The Tigard-based company was one of 56 nationwide to garner money under the national institute's Advanced Technology Program, which pays out competitive awards to accelerate high-risk industrial research projects.
The device Virogenomics is developing would utilize semiconductor technology commonly used in liquid crystal display products. Leaders envision the product would look like a USB memory stick. Blood or salvia would be smeared on the device, which would be plugged into a computer, and in seconds it could detect the presence of antibodies that denote allergies or autoimmune diseases.
The company has been collaborating with Portland State University and Oregon Health & Science University on a three-year grant to develop the technology.
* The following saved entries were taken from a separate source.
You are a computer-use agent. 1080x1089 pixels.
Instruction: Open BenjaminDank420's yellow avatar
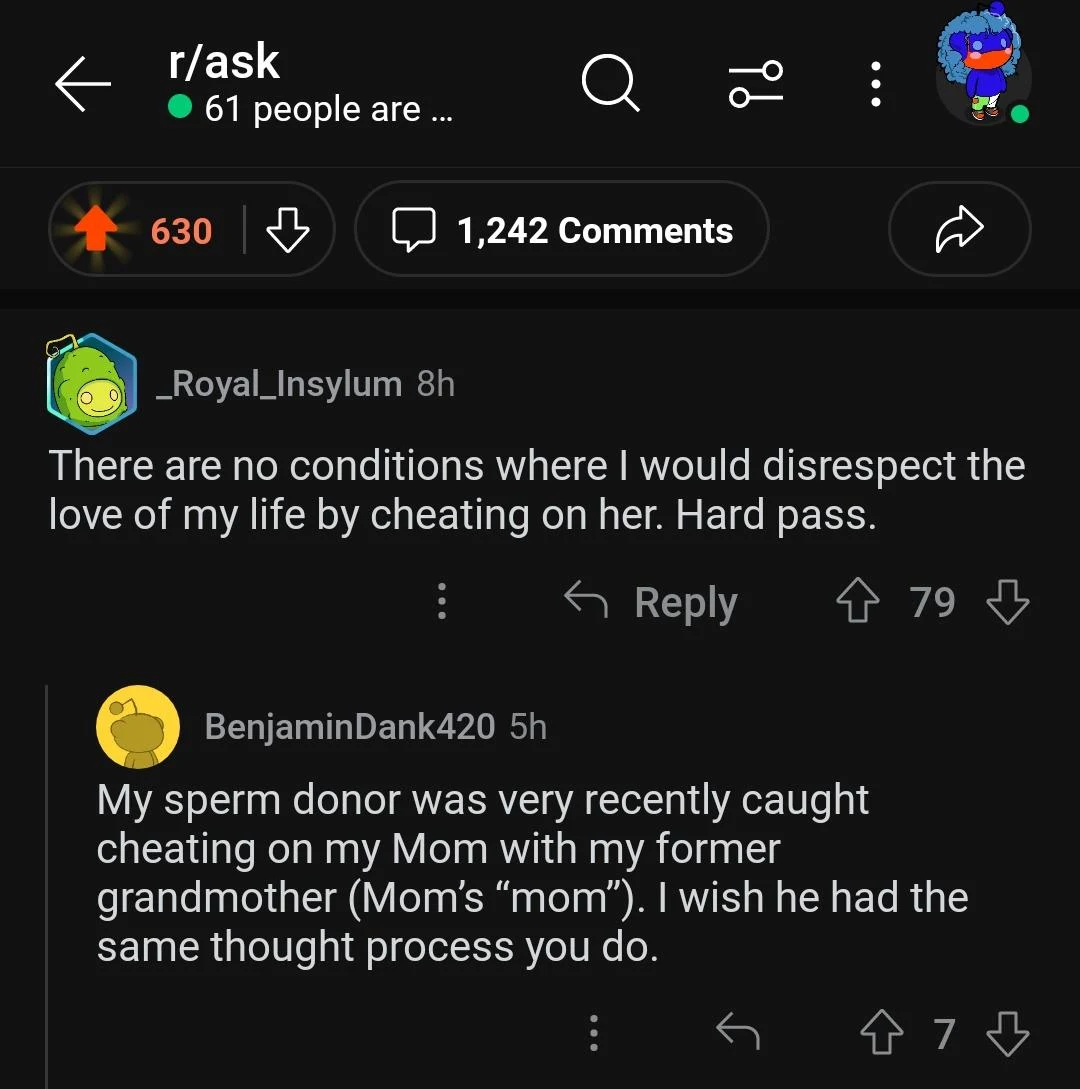click(x=138, y=727)
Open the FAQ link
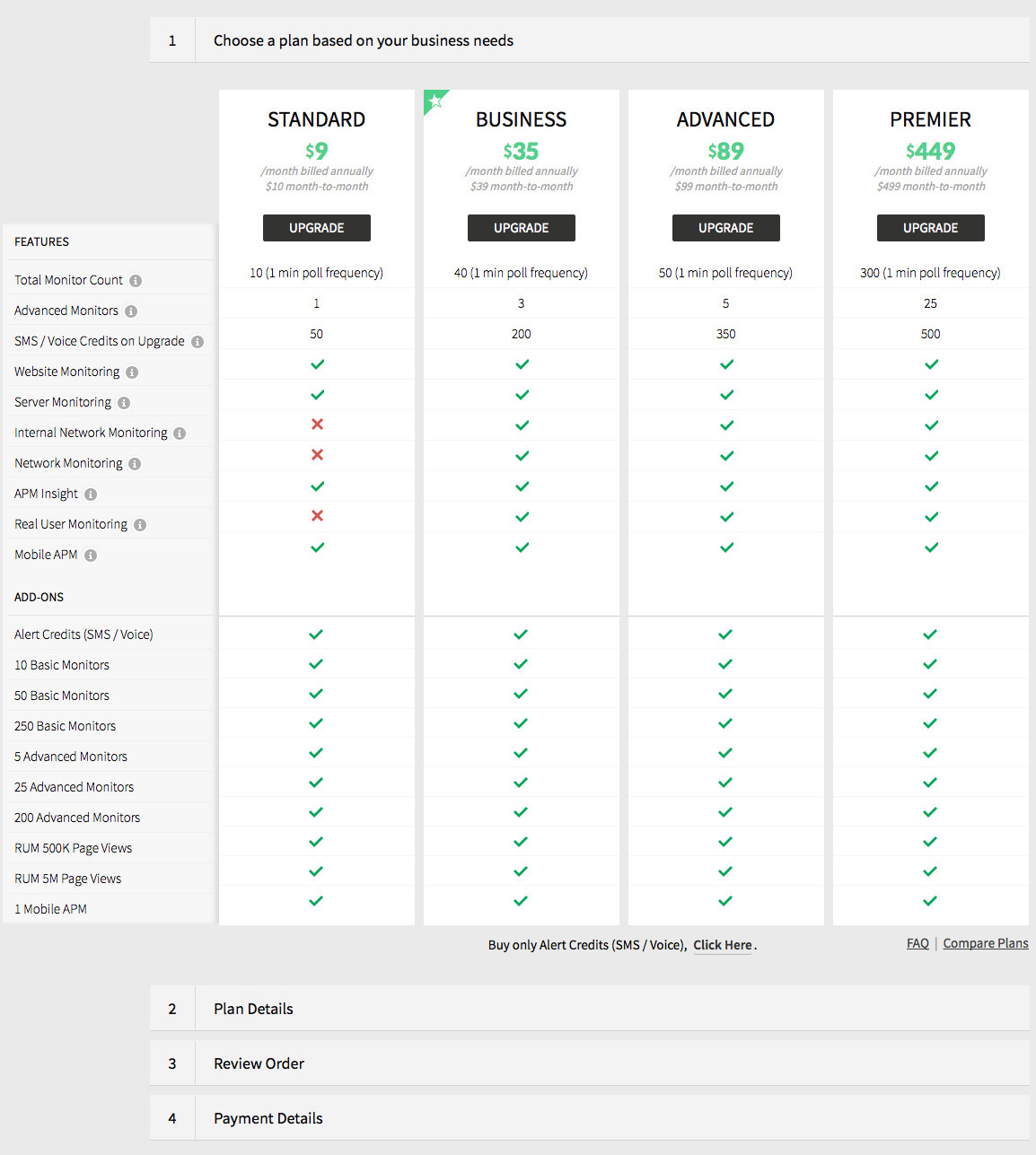 (x=917, y=943)
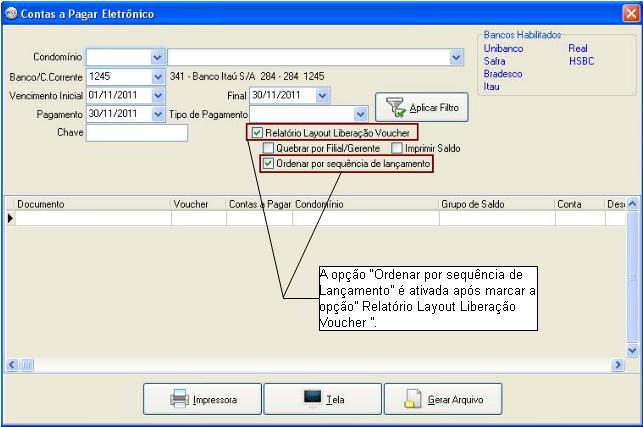The height and width of the screenshot is (427, 643).
Task: Click the Impressora printer button
Action: [x=203, y=399]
The innovation was first conceived in a research lab at OHSU. The Portland-based medical institute holds the patent for the technology, and licensed the technology to Virogenomics.
The diagnostic technology may ultimately spur the creation of a new company, a subsidiary of Virogenomics, to more easily raise capital, said company spokesman Jeff King.
Virogenomics is a privately held company which typically obtains rights to early-stage technologies, manages and develops the technologies and spins them off to form new start-up companies. Other examples of Virogenomics spin-offs include ArtielleImmunoTherapeutics, which is developing a treatment for Multiple Sclerosis, and stroke technology was recently spun off into the new company, NeuroProtect Inc.